* **TEXT SECTION**
"""
Pernille Pontoppidan Pedersen: Tentacular Thinking
Staple New York gallery Hostler Burrows opens its kunsthalle-style outpost with an exhibition of Danish ceramicist Pernille Pontoppidan Pedersen’s transcendent sculptures.
381 Broadway, NY 10013
12th May – 18th June 2022
HAVING ESTABLISHED ITSELF as New York’s leading purveyor of historical and contemporary Scandinavian design, Hostler Burrows has been a mainstay of the city’s ever-evolving gallery scene since 1998. Extolling the virtues of craftsmanship, experimentation and material integrity, the gallery – founded and run by Kim Hostler and Juliet Burrows – has fostered a strong roster of international designers. Many of the represented talents are women who don’t garner as much exposure as they deserve outside their home countries.
With its latest venture, HB381, an outpost located in New York’s burgeoning Tribeca neighbourhood, the gallerists hope to establish a platform for emerging creatives eager to transcend disciplinary boundaries. On the heels of the opening of its inaugural solo show celebrating the irreverent yet expressive sculptures of up-and-coming Danish ceramicist Pernille Pontoppidan Pedersen, Juliet Burrows spoke to The Design Edit about her vision behind the new outpost.
The Design Edit (TDE): How will HB381 exhibitions differ from Hostler Burrows’s regular programme?
Juliet Burrows: The idea for opening HB381 grew out of the pandemic when I organised several exhibitions in concert with Copenhagen Ceramics and the Danish Arts Foundation. As we mounted the ‘Bend, Bubble and Shine’ and ‘Matter at Hand’ exhibitions in our 10th street space [in New York] last year, it became clear that some of the more conceptual works would benefit from being shown in a separate context, pulled out from the environment of the ‘design gallery’.
The conversation around what constitutes art, design, and craft seems less and less relevant. As these hierarchies fall away, I’m excited to present a dedicated platform for what I’ve always considered to be ‘art’. The main gallery is a fantastic destination for architects and designers, but I’m keen to introduce a few of our more artistically-inclined talents to a broader audience.
TDE: Why is it important to differentiate between collectible design and fine art, especially as disciplinary definitions continue to blur?
"""
* **TASKS TO CARRY OUT**
• 1. Which year does the HB381 article give for when Hostler Burrows became a mainstay of New York's gallery scene?
• 2. Please return the stretch of the HB381 article from "The Design Edit (TDE): How" through "the ‘design gallery’.".
• 3. Extend the HB381 article past its final line, picking up with Juliet Burrows's reply.

* **INFORMATION SUPPLIED**
"""
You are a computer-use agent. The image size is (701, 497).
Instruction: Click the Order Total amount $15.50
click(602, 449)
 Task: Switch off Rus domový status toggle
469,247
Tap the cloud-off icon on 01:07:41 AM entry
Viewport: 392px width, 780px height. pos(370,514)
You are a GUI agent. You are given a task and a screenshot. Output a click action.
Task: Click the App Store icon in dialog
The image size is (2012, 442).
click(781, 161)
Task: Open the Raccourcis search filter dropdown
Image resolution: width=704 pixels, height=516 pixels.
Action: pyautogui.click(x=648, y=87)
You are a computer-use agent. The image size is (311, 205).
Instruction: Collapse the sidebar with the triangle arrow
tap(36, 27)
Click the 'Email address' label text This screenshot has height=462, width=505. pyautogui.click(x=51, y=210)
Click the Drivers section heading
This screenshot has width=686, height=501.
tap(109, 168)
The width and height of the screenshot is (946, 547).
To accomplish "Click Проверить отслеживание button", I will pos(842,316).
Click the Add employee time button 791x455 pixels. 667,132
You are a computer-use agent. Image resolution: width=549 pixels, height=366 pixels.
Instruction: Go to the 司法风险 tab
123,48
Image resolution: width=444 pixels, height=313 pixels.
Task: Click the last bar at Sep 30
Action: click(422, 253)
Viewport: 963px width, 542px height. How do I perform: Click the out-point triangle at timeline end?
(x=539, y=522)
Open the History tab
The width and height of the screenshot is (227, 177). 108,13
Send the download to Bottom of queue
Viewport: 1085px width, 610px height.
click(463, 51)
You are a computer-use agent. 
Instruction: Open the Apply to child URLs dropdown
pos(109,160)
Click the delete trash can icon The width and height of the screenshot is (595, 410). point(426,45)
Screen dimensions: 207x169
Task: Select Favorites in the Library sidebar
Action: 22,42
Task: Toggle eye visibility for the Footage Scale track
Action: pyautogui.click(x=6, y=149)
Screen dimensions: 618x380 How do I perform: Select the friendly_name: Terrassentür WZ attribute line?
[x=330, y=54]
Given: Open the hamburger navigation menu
"""
* **ANSWERS TO THIS EXERCISE**
• 1. 1998

• 2.
The Design Edit (TDE): How will HB381 exhibitions differ from Hostler Burrows’s regular programme?
Juliet Burrows: The idea for opening HB381 grew out of the pandemic when I organised several exhibitions in concert with Copenhagen Ceramics and the Danish Arts Foundation. As we mounted the ‘Bend, Bubble and Shine’ and ‘Matter at Hand’ exhibitions in our 10th street space [in New York] last year, it became clear that some of the more conceptual works would benefit from being shown in a separate context, pulled out from the environment of the ‘design gallery’.

• 3.
Juliet Burrows: It’s imperative to make this distinction in order for us to build a new identity for the gallery. Our clients have come to expect that we will display a mix of design and art. We’re known for creating environments that demonstrate how various works can co-exist and how people can live with sculpture in their homes. However, it’s become challenging to mount presentations of esoteric work within this framework. HB381 provides us with the freedom to operate without rules and create fully-realised solo and group exhibitions that will lead to a deeper understanding of an artist’s practice. It’s both exhilarating and terrifying to put the work out there in such a ‘naked’ manner.
TDE: How does the inaugural Pernille Pontoppidan Pedersen exhibition at HB381 align with this approach?
Juliet Burrows: Pernille’s work has a strong narrative inspired by the work of ecofeminist writer Donna Haraway, but even [for anyone] without any knowledge of these concepts, the pieces are incredibly compelling and stand alone without further explanation. It’s interesting to see how different people respond to the work and how the ideology around it informs their reactions. First and foremost, she sees herself as an artist who expresses her identity and ideas through clay. Still, Pernille’s ceramic technique is formidable, and the intuitive way she sculpts is exceptional.
TDE: What’s the significance of returning to Tribeca and being part of its cultural renaissance?
Juliet Burrows: HB381 brings us full circle back to the neighbourhood where Kim and I opened our first space at 104 Franklin Street in 1998. Tribeca has gone through tremendous changes over the past few years and there is a palpable energy that is only building with so many new and established galleries setting up shop.
The neighbourhood still feels like home (we’ve had our warehouse in Tribeca for 25 years), and I’m retracing my old routes each day now that I can walk to work again. To have a space in an area where there is such a concentration of art galleries is fantastic; there is a real sense of community.
TDE: What do you have planned for HB381 down the line?
Juliet Burrows: We will be running a formal exhibition programme with new shows mounted approximately every six weeks. The first year will see an emphasis on Nordic sculpture in ceramics, glass, metal and textile. Our fall 2022 exhibition will feature Finnish designer Sakari Kannosto, whose work centres on an apocalyptic vision of the future after a great flood. Many of the Scandinavian artists we represent are influenced by their deep appreciation of nature and concern about the urgency of climate change.
I also envision collaborations that might bring other art forms into the space, such as dance and music. We’re already in conversation with several independent curators to discuss shows that will bring an outside perspective to the work, and new artists into the fold.
‘Pernille Pontoppidan Pedersen: Tentacular Thinking’ at HB381 gallery.